Сегодня в проекте "Наука по понедельникам" мы читаем статью кандидата филологических наук Петра Каминского, сотрудника Томского государственного университета, «Его характер, его дела и страсти, его поиск смысла жизни»: человек и человеческое в публицистике Виктора Астафьева 1960-х - начала 1980-х гг.» 

Как менялся взгляд на человека в публицистических статьях Астафьева? Что для него человечность? На эти вопросы отвечает исследователь, анализируя астафьевские произведения. 

Статья П.П. Каминского была опубликована в "Вестнике Томского государственного университета" в 2014 году. 
Полностью ее можно прочитать здесь

Мы, как обычно, публикуем фрагменты из статьи. Пропуски в тексте отмечены скобками с многоточиями.

***
Концепция человека в публицистике В. Астафьева основывается на идее о том, что «…каждый человек неповторим на земле». Одновременно осознается и наша всеобщая похожесть. Как рассуждает писатель в 1967 г., оценивая достижения русской новеллистики в познании человека, каждого конкретного человека раскрывают «…его характер, его дела и страсти, его поиск смысла жизни»

<...>

Характер дан человеку от природы – как свойство уникальности: «…все живое, в особенности человек, имеет или назначено ему природой иметь свой характер» <...> В основе «дел» человека, его этических поступков, лежит «душевная необходимость» в помощи ближнему. Ее мотивирует жажда гармонии, которой лишено узко индивидуальное существование – ограниченное, неполное, но требующее восполнения: «…помогающий человеку добром, сам становится добрее душой, и ему открывается прекрасный мир, полный добрых людей, яркого солнца, дивной поэзии, чудесной природы». Принципиально, что потребность в сотрудничестве, альтруизме также природная – бессознательная, проявляется на уровне «страстей», сильных, устойчивых чувств и эмоциональных состояний.

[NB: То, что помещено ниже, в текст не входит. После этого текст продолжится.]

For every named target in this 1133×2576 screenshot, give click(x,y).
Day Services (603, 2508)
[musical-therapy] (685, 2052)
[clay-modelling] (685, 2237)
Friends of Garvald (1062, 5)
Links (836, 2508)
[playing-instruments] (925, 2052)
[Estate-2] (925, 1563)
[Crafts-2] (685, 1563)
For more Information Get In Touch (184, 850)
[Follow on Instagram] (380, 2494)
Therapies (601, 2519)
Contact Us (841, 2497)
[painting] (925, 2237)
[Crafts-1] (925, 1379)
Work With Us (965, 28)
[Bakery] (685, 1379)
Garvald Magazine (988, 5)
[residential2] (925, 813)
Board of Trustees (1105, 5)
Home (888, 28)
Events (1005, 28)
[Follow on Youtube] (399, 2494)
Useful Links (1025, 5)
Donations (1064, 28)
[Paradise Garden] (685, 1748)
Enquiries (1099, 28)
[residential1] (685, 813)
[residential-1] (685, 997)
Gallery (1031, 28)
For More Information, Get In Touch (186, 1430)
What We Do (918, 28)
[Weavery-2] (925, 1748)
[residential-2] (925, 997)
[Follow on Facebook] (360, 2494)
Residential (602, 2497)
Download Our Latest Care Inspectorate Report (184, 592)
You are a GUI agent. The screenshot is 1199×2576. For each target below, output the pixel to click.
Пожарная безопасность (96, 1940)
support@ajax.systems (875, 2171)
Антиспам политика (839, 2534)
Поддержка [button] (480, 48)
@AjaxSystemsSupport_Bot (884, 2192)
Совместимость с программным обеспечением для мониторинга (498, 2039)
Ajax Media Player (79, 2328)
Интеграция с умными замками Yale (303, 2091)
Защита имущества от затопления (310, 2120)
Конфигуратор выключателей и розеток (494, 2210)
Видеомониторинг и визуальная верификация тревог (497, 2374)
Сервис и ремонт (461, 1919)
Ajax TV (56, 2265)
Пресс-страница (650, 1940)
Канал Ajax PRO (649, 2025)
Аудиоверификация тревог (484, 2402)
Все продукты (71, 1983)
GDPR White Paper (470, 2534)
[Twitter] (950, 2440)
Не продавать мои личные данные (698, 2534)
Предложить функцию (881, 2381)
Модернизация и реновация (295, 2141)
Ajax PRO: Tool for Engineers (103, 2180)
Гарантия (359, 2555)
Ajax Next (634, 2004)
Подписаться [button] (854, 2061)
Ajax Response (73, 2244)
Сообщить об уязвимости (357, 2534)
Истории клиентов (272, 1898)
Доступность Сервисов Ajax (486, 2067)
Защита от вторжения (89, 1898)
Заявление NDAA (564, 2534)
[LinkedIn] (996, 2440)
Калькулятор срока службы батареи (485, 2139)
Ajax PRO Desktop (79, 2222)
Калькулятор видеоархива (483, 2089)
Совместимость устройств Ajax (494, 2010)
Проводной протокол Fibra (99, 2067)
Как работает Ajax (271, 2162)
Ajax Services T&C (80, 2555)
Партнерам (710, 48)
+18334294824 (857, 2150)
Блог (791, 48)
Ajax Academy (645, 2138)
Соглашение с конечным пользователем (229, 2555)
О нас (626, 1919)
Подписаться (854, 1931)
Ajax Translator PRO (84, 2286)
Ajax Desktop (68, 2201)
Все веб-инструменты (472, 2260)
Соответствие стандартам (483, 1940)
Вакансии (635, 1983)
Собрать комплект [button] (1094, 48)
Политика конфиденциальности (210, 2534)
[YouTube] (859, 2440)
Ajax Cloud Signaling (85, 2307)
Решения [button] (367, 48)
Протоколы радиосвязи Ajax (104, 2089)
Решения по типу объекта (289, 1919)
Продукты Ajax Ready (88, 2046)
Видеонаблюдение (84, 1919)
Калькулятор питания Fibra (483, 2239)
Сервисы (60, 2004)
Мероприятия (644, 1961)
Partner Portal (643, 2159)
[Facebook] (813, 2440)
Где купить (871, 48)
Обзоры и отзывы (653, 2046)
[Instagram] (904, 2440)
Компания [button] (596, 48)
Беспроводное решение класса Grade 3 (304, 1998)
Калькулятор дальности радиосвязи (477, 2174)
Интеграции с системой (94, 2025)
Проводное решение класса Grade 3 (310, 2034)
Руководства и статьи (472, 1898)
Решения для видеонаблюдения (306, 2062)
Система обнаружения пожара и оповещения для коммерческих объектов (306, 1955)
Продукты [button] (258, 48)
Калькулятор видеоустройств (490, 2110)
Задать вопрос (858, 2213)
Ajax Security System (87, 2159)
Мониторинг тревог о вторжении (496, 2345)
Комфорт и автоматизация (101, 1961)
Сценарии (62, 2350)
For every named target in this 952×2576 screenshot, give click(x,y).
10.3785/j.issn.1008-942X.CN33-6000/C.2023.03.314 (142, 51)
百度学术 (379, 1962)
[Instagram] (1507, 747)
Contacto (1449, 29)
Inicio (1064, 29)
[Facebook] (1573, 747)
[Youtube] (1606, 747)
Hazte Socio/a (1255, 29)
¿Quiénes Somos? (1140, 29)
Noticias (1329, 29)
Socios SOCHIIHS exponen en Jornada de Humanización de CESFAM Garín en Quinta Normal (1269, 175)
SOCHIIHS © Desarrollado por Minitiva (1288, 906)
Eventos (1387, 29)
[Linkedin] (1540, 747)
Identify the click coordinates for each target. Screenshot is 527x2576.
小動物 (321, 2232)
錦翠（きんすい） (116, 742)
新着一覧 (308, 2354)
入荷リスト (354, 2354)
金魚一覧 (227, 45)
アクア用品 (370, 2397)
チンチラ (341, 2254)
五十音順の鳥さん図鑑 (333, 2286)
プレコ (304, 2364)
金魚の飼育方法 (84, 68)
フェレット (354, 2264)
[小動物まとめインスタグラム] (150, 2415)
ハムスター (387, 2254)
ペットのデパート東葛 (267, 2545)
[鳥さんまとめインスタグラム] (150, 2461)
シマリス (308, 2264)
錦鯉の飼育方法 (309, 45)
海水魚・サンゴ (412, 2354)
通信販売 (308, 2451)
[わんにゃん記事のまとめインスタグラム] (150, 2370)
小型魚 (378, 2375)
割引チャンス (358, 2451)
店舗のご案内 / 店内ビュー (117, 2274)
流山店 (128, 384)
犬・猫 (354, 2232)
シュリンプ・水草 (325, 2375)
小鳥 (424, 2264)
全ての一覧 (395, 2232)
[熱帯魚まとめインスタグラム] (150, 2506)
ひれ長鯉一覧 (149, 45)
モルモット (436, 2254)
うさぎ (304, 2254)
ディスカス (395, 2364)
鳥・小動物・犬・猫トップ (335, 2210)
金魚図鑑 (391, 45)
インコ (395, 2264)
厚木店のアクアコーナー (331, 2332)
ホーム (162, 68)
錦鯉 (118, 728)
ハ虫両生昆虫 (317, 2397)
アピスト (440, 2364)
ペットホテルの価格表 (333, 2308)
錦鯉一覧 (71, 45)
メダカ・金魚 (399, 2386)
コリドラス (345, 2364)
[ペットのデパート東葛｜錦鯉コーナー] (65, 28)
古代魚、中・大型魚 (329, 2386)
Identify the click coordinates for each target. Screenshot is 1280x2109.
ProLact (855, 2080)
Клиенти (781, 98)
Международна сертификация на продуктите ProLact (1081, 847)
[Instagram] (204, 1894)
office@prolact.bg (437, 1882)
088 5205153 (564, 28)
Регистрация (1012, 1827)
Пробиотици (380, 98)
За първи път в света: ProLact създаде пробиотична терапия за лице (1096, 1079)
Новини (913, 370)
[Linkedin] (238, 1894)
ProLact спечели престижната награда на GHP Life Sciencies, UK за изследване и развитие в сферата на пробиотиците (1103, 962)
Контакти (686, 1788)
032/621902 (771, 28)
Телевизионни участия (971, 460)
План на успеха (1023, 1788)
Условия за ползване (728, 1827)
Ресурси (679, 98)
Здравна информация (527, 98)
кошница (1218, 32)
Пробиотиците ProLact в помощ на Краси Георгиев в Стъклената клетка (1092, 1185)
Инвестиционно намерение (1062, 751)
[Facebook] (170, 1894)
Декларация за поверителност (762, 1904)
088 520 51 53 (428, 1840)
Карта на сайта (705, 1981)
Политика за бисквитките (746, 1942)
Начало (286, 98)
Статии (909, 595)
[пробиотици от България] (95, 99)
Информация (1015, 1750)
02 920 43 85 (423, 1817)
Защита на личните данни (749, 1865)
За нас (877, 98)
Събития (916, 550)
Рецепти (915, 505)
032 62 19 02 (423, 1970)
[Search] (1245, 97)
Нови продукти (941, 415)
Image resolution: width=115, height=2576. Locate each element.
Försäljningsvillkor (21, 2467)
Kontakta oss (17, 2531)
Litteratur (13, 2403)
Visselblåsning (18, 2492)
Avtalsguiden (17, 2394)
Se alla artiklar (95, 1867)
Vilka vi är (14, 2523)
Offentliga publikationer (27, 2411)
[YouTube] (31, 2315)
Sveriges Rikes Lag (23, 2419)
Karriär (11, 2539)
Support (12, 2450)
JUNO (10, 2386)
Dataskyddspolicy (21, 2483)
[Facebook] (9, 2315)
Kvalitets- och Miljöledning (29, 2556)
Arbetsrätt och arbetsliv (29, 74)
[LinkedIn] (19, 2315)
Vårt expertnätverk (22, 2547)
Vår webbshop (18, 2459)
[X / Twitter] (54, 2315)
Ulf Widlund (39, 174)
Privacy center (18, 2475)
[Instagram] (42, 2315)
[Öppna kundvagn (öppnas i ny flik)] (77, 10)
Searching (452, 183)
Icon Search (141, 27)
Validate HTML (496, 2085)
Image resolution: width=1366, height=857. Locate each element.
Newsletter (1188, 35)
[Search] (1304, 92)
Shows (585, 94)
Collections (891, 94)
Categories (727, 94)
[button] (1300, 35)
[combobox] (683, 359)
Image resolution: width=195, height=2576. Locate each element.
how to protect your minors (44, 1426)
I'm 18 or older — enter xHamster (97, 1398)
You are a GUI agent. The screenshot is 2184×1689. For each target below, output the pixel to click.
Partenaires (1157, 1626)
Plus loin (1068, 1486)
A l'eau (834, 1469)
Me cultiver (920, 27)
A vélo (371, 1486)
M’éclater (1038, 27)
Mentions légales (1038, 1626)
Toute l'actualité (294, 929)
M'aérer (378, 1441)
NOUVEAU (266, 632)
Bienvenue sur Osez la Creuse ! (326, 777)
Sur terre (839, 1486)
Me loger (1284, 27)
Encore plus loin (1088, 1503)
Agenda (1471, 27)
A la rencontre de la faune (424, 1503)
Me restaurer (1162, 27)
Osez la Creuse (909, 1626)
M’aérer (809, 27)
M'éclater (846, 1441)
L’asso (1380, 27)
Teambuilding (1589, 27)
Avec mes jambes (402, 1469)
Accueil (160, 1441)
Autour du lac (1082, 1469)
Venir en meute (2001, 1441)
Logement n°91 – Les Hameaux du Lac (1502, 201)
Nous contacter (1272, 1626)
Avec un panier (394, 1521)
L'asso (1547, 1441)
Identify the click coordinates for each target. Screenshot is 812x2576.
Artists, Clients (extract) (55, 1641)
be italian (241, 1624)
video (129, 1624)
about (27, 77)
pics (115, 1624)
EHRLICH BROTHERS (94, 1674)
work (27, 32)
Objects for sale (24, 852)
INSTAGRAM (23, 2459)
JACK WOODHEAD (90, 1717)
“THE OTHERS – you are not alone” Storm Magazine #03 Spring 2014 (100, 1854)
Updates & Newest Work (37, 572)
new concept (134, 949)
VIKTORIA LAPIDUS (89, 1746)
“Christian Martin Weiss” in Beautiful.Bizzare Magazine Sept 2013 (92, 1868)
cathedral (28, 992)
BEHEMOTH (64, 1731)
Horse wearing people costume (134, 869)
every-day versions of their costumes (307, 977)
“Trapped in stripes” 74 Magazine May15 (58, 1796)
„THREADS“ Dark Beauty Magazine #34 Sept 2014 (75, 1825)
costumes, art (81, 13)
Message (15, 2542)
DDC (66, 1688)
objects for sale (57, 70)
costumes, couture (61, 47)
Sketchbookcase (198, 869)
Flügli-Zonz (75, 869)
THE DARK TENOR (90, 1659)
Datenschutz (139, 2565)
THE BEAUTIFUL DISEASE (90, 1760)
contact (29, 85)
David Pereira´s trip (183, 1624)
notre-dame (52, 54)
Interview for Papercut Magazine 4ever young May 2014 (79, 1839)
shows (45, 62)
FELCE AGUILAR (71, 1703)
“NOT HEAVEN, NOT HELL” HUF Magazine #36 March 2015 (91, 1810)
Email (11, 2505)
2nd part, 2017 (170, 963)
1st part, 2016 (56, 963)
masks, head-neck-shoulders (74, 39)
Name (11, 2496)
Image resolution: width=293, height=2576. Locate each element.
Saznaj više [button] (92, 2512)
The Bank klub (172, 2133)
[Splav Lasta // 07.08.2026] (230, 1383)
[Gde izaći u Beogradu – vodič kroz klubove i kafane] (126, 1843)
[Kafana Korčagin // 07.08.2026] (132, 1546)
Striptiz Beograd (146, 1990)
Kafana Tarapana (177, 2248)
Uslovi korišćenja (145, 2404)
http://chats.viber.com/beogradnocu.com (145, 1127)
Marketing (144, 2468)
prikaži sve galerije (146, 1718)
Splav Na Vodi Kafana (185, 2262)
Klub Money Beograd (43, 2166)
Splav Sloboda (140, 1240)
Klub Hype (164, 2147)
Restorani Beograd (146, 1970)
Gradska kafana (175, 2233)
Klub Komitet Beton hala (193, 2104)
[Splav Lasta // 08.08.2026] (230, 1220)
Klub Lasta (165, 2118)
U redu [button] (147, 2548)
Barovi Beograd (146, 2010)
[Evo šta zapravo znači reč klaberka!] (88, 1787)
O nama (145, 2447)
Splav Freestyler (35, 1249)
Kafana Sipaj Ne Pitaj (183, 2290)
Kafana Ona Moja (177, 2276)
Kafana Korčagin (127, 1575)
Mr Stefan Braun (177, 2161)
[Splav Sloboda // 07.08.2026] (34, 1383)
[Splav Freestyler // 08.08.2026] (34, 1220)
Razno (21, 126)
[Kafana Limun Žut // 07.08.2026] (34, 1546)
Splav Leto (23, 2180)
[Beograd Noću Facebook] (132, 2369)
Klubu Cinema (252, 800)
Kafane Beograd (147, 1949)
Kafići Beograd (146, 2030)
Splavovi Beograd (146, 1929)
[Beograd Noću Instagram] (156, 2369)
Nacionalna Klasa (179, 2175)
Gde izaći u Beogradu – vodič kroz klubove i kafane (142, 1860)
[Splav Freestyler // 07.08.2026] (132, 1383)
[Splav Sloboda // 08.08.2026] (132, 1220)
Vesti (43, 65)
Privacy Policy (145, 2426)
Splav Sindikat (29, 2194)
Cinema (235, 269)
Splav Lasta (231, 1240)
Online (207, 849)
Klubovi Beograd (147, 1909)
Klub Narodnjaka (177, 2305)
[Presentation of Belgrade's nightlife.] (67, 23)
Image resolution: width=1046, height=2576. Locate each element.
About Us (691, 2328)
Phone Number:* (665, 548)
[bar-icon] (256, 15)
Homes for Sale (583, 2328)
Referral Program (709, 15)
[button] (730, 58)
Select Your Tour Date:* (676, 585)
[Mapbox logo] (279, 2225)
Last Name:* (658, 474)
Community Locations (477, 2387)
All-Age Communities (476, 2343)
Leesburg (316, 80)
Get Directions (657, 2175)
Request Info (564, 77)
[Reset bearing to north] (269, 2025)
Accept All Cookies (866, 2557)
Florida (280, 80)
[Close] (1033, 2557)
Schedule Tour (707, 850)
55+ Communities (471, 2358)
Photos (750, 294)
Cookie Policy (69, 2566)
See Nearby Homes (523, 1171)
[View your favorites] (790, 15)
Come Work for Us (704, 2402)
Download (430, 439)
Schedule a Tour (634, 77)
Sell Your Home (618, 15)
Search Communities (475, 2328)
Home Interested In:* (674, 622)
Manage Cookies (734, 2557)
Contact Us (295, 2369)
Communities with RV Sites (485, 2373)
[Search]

Наконец, четвертый атрибут человека, выделяемый В. Астафьевым, – «поиск смысла жизни». Понимание конечной цели индивидуального существования, своего места и предназначения в мире – главное содержание сознания и самосознания, в которых формируются идеалы и ценности, а нравственные и волевые качества характера приобретают осмысленность.

Таким образом, индивидуальность, в представлении писателя, составляет единство рационального и эмоционального, сознательного и бессознательного, которое образует в целом «сложнейший внутренний мир» человека и выражается в его поступках. Она рождается во взаимодействии природного и социального начал и воплощает в себе как феноменально неповторимое, так и социально типическое.

Понимая всю сложность человека, его характера и личности, В. Астафьев выделяет в качестве главного родового признака человеческого существа чувства. Это первичная форма отношения к миру, которая определяет все остальные, направляет человеческие мысли и поступки: «Может быть, всем, что есть вокруг нас и в нас, и прежде всего мыслью, движет чувство»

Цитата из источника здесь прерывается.